How do the lines below between the ones holding "You are a computer-use agent. Viewport: 900px" and "Click the 终端", inclusive, read? Give them again exactly, with no other lines.

****************************************

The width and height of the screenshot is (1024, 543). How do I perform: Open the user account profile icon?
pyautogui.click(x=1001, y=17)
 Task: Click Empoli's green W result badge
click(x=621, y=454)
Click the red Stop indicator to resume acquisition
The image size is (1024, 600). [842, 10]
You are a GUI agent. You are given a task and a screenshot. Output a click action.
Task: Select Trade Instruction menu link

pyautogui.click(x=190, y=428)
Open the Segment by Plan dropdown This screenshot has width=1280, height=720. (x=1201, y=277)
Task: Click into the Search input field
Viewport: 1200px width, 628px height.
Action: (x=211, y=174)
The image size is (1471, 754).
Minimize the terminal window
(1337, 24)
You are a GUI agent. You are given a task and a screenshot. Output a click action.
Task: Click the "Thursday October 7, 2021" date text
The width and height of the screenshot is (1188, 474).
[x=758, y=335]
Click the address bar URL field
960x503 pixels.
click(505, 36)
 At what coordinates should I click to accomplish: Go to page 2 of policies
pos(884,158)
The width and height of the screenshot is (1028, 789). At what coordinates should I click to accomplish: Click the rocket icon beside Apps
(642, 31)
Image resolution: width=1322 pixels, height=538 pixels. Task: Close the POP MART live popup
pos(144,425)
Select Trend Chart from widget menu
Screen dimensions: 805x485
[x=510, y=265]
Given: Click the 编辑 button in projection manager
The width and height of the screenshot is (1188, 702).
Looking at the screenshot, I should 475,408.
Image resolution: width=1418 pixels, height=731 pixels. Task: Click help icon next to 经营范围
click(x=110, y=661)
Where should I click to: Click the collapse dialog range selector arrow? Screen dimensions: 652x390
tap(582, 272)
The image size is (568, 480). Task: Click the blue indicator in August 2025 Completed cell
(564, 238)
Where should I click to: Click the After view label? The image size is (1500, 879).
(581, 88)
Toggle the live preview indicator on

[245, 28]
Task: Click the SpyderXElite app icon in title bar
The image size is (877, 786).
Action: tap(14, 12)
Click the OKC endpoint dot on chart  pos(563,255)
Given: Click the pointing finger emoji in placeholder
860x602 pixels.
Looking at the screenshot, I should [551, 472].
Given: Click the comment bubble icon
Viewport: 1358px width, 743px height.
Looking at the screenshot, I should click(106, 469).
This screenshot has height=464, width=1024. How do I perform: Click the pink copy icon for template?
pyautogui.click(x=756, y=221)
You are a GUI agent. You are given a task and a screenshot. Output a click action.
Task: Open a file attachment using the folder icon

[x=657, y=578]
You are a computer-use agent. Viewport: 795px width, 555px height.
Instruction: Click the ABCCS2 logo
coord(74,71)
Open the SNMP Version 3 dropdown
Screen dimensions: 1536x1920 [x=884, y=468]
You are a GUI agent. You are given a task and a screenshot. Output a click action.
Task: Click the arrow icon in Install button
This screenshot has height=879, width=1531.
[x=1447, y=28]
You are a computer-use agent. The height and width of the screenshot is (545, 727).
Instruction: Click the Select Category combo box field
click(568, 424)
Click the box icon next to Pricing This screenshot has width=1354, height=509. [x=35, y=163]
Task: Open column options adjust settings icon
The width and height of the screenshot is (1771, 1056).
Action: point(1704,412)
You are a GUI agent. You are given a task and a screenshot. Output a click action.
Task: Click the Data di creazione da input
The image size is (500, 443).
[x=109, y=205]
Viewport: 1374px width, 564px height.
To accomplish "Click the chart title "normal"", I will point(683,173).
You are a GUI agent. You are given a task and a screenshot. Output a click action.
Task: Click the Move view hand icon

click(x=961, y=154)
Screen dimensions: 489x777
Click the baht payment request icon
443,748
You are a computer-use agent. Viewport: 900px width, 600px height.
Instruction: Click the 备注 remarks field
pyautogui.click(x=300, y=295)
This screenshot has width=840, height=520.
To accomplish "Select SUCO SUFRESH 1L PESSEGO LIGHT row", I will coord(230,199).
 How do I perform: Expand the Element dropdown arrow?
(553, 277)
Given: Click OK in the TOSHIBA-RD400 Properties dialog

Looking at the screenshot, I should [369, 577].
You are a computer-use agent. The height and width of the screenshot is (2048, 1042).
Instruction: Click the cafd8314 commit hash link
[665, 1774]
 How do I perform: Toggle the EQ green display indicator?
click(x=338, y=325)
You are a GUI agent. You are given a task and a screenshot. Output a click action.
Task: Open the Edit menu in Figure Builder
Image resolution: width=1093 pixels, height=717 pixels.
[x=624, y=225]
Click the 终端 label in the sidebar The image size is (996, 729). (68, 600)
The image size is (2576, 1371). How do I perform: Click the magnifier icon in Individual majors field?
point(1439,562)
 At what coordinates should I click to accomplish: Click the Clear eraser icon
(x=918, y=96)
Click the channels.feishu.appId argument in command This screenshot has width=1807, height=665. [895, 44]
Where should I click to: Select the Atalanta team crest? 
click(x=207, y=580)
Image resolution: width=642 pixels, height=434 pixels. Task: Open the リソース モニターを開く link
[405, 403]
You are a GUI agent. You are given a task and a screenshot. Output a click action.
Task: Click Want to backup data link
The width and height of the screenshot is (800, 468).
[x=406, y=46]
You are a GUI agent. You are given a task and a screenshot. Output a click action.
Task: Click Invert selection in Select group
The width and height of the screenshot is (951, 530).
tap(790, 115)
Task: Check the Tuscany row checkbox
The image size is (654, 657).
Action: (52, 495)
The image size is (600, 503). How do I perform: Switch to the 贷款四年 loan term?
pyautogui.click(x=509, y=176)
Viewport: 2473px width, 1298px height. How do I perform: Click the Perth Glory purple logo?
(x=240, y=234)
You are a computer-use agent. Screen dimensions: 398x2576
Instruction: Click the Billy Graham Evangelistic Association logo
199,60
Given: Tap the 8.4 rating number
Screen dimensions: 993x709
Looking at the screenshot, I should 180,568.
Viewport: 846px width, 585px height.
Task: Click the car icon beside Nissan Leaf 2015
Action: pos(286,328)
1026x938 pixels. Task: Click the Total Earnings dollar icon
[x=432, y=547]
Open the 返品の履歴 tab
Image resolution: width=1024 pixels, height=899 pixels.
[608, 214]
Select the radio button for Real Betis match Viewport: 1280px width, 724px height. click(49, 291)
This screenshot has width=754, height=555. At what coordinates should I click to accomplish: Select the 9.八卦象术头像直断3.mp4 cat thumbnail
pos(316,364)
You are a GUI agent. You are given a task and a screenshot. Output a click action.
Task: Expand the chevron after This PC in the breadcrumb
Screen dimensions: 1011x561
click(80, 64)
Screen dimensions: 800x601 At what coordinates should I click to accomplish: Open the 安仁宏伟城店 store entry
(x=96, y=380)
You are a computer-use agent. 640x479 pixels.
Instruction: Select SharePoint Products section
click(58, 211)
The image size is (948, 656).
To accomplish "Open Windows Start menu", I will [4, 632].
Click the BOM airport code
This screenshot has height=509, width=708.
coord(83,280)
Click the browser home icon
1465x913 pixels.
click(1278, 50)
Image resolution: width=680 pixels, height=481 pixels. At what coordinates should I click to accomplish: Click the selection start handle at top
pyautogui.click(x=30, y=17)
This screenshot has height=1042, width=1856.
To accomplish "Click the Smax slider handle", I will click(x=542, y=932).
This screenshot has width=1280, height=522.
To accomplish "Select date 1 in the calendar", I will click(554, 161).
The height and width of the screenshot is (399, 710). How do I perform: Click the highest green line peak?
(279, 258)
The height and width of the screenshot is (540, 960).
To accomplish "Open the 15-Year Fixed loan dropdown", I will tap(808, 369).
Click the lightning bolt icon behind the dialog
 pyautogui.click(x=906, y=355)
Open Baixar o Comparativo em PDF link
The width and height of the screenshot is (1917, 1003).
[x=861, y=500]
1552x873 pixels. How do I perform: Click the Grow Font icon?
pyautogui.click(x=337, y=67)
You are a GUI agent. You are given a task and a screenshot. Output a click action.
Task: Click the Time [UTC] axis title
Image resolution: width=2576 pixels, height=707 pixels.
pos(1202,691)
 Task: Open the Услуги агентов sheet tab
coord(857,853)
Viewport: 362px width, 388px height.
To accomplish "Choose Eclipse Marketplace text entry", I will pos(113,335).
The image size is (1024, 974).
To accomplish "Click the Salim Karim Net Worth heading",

****************************************

### Exercise answer
You are a computer-use agent. Viewport: 900px width, 600px height.
Instruction: Click the 备注 remarks field
pyautogui.click(x=300, y=295)
This screenshot has width=840, height=520.
To accomplish "Select SUCO SUFRESH 1L PESSEGO LIGHT row", I will coord(230,199).
 How do I perform: Expand the Element dropdown arrow?
(553, 277)
Given: Click OK in the TOSHIBA-RD400 Properties dialog

Looking at the screenshot, I should [369, 577].
You are a computer-use agent. The height and width of the screenshot is (2048, 1042).
Instruction: Click the cafd8314 commit hash link
[665, 1774]
 How do I perform: Toggle the EQ green display indicator?
click(x=338, y=325)
You are a GUI agent. You are given a task and a screenshot. Output a click action.
Task: Open the Edit menu in Figure Builder
Image resolution: width=1093 pixels, height=717 pixels.
[x=624, y=225]
Click the 终端 label in the sidebar The image size is (996, 729). (68, 600)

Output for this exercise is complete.